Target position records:
┌──
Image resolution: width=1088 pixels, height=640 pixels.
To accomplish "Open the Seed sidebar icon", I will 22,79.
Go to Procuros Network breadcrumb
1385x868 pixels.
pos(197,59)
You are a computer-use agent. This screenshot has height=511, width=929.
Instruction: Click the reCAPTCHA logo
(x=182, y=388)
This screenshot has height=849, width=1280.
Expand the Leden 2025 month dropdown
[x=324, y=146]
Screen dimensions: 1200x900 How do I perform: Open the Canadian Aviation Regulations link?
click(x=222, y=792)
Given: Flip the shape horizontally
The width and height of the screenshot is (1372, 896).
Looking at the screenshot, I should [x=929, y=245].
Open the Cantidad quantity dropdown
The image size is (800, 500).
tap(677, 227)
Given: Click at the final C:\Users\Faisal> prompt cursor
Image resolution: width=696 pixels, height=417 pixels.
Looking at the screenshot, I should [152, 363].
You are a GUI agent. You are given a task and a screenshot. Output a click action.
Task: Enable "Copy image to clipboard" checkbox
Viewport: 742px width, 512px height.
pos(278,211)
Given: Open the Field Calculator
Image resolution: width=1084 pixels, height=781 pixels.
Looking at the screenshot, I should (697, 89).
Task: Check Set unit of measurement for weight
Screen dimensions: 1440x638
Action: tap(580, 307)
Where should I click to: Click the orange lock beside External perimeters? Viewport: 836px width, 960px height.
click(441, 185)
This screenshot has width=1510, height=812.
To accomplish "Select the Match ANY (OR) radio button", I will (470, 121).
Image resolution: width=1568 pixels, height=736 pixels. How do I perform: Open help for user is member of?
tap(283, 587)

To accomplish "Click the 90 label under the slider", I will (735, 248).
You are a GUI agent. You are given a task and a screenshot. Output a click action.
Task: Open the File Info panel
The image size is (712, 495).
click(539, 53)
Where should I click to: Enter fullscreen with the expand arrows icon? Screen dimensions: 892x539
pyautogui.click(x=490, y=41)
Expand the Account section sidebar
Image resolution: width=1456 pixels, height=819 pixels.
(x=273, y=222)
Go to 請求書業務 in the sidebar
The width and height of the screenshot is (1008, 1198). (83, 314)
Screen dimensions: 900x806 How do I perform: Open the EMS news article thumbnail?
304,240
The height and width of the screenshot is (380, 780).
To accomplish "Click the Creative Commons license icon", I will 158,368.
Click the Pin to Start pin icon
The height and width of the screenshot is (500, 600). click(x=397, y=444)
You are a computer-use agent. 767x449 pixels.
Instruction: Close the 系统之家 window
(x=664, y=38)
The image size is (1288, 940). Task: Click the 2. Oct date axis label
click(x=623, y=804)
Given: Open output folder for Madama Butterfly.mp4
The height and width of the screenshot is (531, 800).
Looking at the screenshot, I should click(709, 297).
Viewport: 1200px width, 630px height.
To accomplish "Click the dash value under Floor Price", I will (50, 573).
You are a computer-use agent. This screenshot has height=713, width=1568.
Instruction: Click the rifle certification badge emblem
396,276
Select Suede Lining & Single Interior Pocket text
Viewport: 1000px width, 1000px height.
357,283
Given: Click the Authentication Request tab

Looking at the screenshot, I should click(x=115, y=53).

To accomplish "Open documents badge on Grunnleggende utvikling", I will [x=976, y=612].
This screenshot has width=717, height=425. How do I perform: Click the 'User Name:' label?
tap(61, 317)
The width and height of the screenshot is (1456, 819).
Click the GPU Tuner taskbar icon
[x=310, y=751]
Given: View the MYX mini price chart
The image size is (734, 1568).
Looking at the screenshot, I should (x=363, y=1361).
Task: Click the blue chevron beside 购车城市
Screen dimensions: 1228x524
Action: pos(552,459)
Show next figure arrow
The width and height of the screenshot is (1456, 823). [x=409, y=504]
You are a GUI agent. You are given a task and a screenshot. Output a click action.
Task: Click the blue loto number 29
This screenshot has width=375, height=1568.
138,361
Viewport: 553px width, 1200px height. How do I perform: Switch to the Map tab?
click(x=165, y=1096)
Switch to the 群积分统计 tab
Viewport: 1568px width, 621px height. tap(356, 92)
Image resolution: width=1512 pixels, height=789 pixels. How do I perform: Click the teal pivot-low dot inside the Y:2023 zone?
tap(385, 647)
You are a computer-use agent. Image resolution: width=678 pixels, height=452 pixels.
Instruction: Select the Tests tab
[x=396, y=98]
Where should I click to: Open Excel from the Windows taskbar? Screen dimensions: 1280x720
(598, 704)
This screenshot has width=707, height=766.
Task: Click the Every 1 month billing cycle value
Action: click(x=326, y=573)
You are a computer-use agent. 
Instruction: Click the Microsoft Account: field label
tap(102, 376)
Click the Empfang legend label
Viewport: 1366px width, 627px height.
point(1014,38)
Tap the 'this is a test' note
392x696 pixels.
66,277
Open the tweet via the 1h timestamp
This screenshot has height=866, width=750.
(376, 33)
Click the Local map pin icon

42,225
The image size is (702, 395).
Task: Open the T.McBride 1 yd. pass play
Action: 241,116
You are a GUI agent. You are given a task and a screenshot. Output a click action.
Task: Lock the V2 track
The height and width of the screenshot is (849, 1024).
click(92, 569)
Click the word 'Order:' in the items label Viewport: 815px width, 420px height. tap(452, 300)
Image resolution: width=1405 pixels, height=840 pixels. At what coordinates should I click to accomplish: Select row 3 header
└──
SET PROBLEM:
Please format every line of the items above as a Markdown table with the columns Row and Line, skipping blank lines.

REPLY:
| Row | Line |
|---|---|
| 1 | Image resolution: width=1088 pixels, height=640 pixels. |
| 2 | To accomplish "Open the Seed sidebar icon", I will 22,79. |
| 3 | Go to Procuros Network breadcrumb |
| 4 | 1385x868 pixels. |
| 5 | pos(197,59) |
| 6 | You are a computer-use agent. This screenshot has height=511, width=929. |
| 7 | Instruction: Click the reCAPTCHA logo |
| 8 | (x=182, y=388) |
| 9 | This screenshot has height=849, width=1280. |
| 10 | Expand the Leden 2025 month dropdown |
| 11 | [x=324, y=146] |
| 12 | Screen dimensions: 1200x900 How do I perform: Open the Canadian Aviation Regulations link? |
| 13 | click(x=222, y=792) |
| 14 | Given: Flip the shape horizontally |
| 15 | The width and height of the screenshot is (1372, 896). |
| 16 | Looking at the screenshot, I should [x=929, y=245]. |
| 17 | Open the Cantidad quantity dropdown |
| 18 | The image size is (800, 500). |
| 19 | tap(677, 227) |
| 20 | Given: Click at the final C:\Users\Faisal> prompt cursor |
| 21 | Image resolution: width=696 pixels, height=417 pixels. |
| 22 | Looking at the screenshot, I should [152, 363]. |
| 23 | You are a GUI agent. You are given a task and a screenshot. Output a click action. |
| 24 | Task: Enable "Copy image to clipboard" checkbox |
| 25 | Viewport: 742px width, 512px height. |
| 26 | pos(278,211) |
| 27 | Given: Open the Field Calculator |
| 28 | Image resolution: width=1084 pixels, height=781 pixels. |
| 29 | Looking at the screenshot, I should (697, 89). |
| 30 | Task: Check Set unit of measurement for weight |
| 31 | Screen dimensions: 1440x638 |
| 32 | Action: tap(580, 307) |
| 33 | Where should I click to: Click the orange lock beside External perimeters? Viewport: 836px width, 960px height. |
| 34 | click(441, 185) |
| 35 | This screenshot has width=1510, height=812. |
| 36 | To accomplish "Select the Match ANY (OR) radio button", I will (470, 121). |
| 37 | Image resolution: width=1568 pixels, height=736 pixels. How do I perform: Open help for user is member of? |
| 38 | tap(283, 587) |
| 39 | To accomplish "Click the 90 label under the slider", I will (735, 248). |
| 40 | You are a GUI agent. You are given a task and a screenshot. Output a click action. |
| 41 | Task: Open the File Info panel |
| 42 | The image size is (712, 495). |
| 43 | click(539, 53) |
| 44 | Where should I click to: Enter fullscreen with the expand arrows icon? Screen dimensions: 892x539 |
| 45 | pyautogui.click(x=490, y=41) |
| 46 | Expand the Account section sidebar |
| 47 | Image resolution: width=1456 pixels, height=819 pixels. |
| 48 | (x=273, y=222) |
| 49 | Go to 請求書業務 in the sidebar |
| 50 | The width and height of the screenshot is (1008, 1198). (83, 314) |
| 51 | Screen dimensions: 900x806 How do I perform: Open the EMS news article thumbnail? |
| 52 | 304,240 |
| 53 | The height and width of the screenshot is (380, 780). |
| 54 | To accomplish "Click the Creative Commons license icon", I will 158,368. |
| 55 | Click the Pin to Start pin icon |
| 56 | The height and width of the screenshot is (500, 600). click(x=397, y=444) |
| 57 | You are a computer-use agent. 767x449 pixels. |
| 58 | Instruction: Close the 系统之家 window |
| 59 | (x=664, y=38) |
| 60 | The image size is (1288, 940). Task: Click the 2. Oct date axis label |
| 61 | click(x=623, y=804) |
| 62 | Given: Open output folder for Madama Butterfly.mp4 |
| 63 | The height and width of the screenshot is (531, 800). |
| 64 | Looking at the screenshot, I should click(709, 297). |
| 65 | Viewport: 1200px width, 630px height. |
| 66 | To accomplish "Click the dash value under Floor Price", I will (50, 573). |
| 67 | You are a computer-use agent. This screenshot has height=713, width=1568. |
| 68 | Instruction: Click the rifle certification badge emblem |
| 69 | 396,276 |
| 70 | Select Suede Lining & Single Interior Pocket text |
| 71 | Viewport: 1000px width, 1000px height. |
| 72 | 357,283 |
| 73 | Given: Click the Authentication Request tab |
| 74 | Looking at the screenshot, I should click(x=115, y=53). |
| 75 | To accomplish "Open documents badge on Grunnleggende utvikling", I will [x=976, y=612]. |
| 76 | This screenshot has width=717, height=425. How do I perform: Click the 'User Name:' label? |
| 77 | tap(61, 317) |
| 78 | The width and height of the screenshot is (1456, 819). |
| 79 | Click the GPU Tuner taskbar icon |
| 80 | [x=310, y=751] |
| 81 | Given: View the MYX mini price chart |
| 82 | The image size is (734, 1568). |
| 83 | Looking at the screenshot, I should (x=363, y=1361). |
| 84 | Task: Click the blue chevron beside 购车城市 |
| 85 | Screen dimensions: 1228x524 |
| 86 | Action: pos(552,459) |
| 87 | Show next figure arrow |
| 88 | The width and height of the screenshot is (1456, 823). [x=409, y=504] |
| 89 | You are a GUI agent. You are given a task and a screenshot. Output a click action. |
| 90 | Task: Click the blue loto number 29 |
| 91 | This screenshot has width=375, height=1568. |
| 92 | 138,361 |
| 93 | Viewport: 553px width, 1200px height. How do I perform: Switch to the Map tab? |
| 94 | click(x=165, y=1096) |
| 95 | Switch to the 群积分统计 tab |
| 96 | Viewport: 1568px width, 621px height. tap(356, 92) |
| 97 | Image resolution: width=1512 pixels, height=789 pixels. How do I perform: Click the teal pivot-low dot inside the Y:2023 zone? |
| 98 | tap(385, 647) |
| 99 | You are a computer-use agent. Image resolution: width=678 pixels, height=452 pixels. |
| 100 | Instruction: Select the Tests tab |
| 101 | [x=396, y=98] |
| 102 | Where should I click to: Open Excel from the Windows taskbar? Screen dimensions: 1280x720 |
| 103 | (598, 704) |
| 104 | This screenshot has width=707, height=766. |
| 105 | Task: Click the Every 1 month billing cycle value |
| 106 | Action: click(x=326, y=573) |
| 107 | You are a computer-use agent.  |
| 108 | Instruction: Click the Microsoft Account: field label |
| 109 | tap(102, 376) |
| 110 | Click the Empfang legend label |
| 111 | Viewport: 1366px width, 627px height. |
| 112 | point(1014,38) |
| 113 | Tap the 'this is a test' note |
| 114 | 392x696 pixels. |
| 115 | 66,277 |
| 116 | Open the tweet via the 1h timestamp |
| 117 | This screenshot has height=866, width=750. |
| 118 | (376, 33) |
| 119 | Click the Local map pin icon |
| 120 | 42,225 |
| 121 | The image size is (702, 395). |
| 122 | Task: Open the T.McBride 1 yd. pass play |
| 123 | Action: 241,116 |
| 124 | You are a GUI agent. You are given a task and a screenshot. Output a click action. |
| 125 | Task: Lock the V2 track |
| 126 | The height and width of the screenshot is (849, 1024). |
| 127 | click(92, 569) |
| 128 | Click the word 'Order:' in the items label Viewport: 815px width, 420px height. tap(452, 300) |
| 129 | Image resolution: width=1405 pixels, height=840 pixels. At what coordinates should I click to accomplish: Select row 3 header |